* _Task objective_: Every line below should be repeated exactly.

[Extracted records]
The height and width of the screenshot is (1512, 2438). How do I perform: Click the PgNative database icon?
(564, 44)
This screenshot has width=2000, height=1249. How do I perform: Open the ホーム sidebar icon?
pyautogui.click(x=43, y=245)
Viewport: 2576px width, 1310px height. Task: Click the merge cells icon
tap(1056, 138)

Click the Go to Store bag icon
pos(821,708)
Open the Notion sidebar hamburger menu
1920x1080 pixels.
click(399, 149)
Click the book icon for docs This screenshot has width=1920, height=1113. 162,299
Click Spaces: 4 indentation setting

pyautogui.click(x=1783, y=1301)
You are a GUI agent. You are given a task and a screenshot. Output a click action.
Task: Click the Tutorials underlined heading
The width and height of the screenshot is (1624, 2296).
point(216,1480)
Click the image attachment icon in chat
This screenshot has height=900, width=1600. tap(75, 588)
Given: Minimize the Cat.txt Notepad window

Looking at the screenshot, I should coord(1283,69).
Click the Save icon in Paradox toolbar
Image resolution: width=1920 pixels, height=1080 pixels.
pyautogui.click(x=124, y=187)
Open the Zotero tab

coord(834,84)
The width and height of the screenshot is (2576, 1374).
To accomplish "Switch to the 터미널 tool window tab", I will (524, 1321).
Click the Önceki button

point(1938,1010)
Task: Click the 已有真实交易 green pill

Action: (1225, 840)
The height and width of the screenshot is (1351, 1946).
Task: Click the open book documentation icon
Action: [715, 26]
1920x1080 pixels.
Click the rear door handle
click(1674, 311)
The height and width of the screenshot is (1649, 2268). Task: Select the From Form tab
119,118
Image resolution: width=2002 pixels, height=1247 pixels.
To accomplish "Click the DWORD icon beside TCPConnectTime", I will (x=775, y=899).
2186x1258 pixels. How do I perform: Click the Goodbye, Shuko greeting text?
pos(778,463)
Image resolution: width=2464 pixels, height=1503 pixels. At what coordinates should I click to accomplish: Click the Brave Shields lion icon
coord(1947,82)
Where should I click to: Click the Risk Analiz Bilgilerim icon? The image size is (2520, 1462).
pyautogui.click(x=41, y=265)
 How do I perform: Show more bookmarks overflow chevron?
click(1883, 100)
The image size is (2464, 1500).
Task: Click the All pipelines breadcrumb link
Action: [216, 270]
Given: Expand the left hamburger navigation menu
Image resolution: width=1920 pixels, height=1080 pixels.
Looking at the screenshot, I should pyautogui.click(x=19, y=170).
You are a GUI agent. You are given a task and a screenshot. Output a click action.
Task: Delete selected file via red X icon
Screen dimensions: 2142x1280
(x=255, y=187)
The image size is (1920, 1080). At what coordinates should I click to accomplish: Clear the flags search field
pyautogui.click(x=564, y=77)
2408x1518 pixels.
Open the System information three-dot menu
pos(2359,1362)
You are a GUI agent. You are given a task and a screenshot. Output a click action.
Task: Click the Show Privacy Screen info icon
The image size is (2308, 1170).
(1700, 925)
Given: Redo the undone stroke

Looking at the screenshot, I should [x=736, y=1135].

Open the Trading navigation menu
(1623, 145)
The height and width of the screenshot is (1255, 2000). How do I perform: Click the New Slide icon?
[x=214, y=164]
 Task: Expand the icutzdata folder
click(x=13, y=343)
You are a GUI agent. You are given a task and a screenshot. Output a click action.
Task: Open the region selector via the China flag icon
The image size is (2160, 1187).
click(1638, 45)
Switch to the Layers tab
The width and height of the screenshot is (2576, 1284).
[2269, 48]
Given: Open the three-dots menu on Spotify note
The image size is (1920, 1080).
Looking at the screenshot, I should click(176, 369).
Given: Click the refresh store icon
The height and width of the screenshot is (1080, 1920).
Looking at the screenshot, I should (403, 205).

* _Exercise solution_:
The height and width of the screenshot is (1512, 2438). How do I perform: Click the PgNative database icon?
(564, 44)
This screenshot has width=2000, height=1249. How do I perform: Open the ホーム sidebar icon?
pyautogui.click(x=43, y=245)
Viewport: 2576px width, 1310px height. Task: Click the merge cells icon
tap(1056, 138)

Click the Go to Store bag icon
pos(821,708)
Open the Notion sidebar hamburger menu
1920x1080 pixels.
click(399, 149)
Click the book icon for docs This screenshot has width=1920, height=1113. 162,299
Click Spaces: 4 indentation setting

pyautogui.click(x=1783, y=1301)
You are a GUI agent. You are given a task and a screenshot. Output a click action.
Task: Click the Tutorials underlined heading
The width and height of the screenshot is (1624, 2296).
point(216,1480)
Click the image attachment icon in chat
This screenshot has height=900, width=1600. tap(75, 588)
Given: Minimize the Cat.txt Notepad window

Looking at the screenshot, I should coord(1283,69).
Click the Save icon in Paradox toolbar
Image resolution: width=1920 pixels, height=1080 pixels.
pyautogui.click(x=124, y=187)
Open the Zotero tab

coord(834,84)
The width and height of the screenshot is (2576, 1374).
To accomplish "Switch to the 터미널 tool window tab", I will (524, 1321).
Click the Önceki button

point(1938,1010)
Task: Click the 已有真实交易 green pill

Action: (1225, 840)
The height and width of the screenshot is (1351, 1946).
Task: Click the open book documentation icon
Action: [715, 26]
1920x1080 pixels.
Click the rear door handle
click(1674, 311)
The height and width of the screenshot is (1649, 2268). Task: Select the From Form tab
119,118
Image resolution: width=2002 pixels, height=1247 pixels.
To accomplish "Click the DWORD icon beside TCPConnectTime", I will (x=775, y=899).
2186x1258 pixels. How do I perform: Click the Goodbye, Shuko greeting text?
pos(778,463)
Image resolution: width=2464 pixels, height=1503 pixels. At what coordinates should I click to accomplish: Click the Brave Shields lion icon
coord(1947,82)
Where should I click to: Click the Risk Analiz Bilgilerim icon? The image size is (2520, 1462).
pyautogui.click(x=41, y=265)
 How do I perform: Show more bookmarks overflow chevron?
click(1883, 100)
The image size is (2464, 1500).
Task: Click the All pipelines breadcrumb link
Action: [216, 270]
Given: Expand the left hamburger navigation menu
Image resolution: width=1920 pixels, height=1080 pixels.
Looking at the screenshot, I should pyautogui.click(x=19, y=170).
You are a GUI agent. You are given a task and a screenshot. Output a click action.
Task: Delete selected file via red X icon
Screen dimensions: 2142x1280
(x=255, y=187)
The image size is (1920, 1080). At what coordinates should I click to accomplish: Clear the flags search field
pyautogui.click(x=564, y=77)
2408x1518 pixels.
Open the System information three-dot menu
pos(2359,1362)
You are a GUI agent. You are given a task and a screenshot. Output a click action.
Task: Click the Show Privacy Screen info icon
The image size is (2308, 1170).
(1700, 925)
Given: Redo the undone stroke

Looking at the screenshot, I should [x=736, y=1135].

Open the Trading navigation menu
(1623, 145)
The height and width of the screenshot is (1255, 2000). How do I perform: Click the New Slide icon?
[x=214, y=164]
 Task: Expand the icutzdata folder
click(x=13, y=343)
You are a GUI agent. You are given a task and a screenshot. Output a click action.
Task: Open the region selector via the China flag icon
The image size is (2160, 1187).
click(1638, 45)
Switch to the Layers tab
The width and height of the screenshot is (2576, 1284).
[2269, 48]
Given: Open the three-dots menu on Spotify note
The image size is (1920, 1080).
Looking at the screenshot, I should click(176, 369).
Given: Click the refresh store icon
The height and width of the screenshot is (1080, 1920).
Looking at the screenshot, I should (403, 205).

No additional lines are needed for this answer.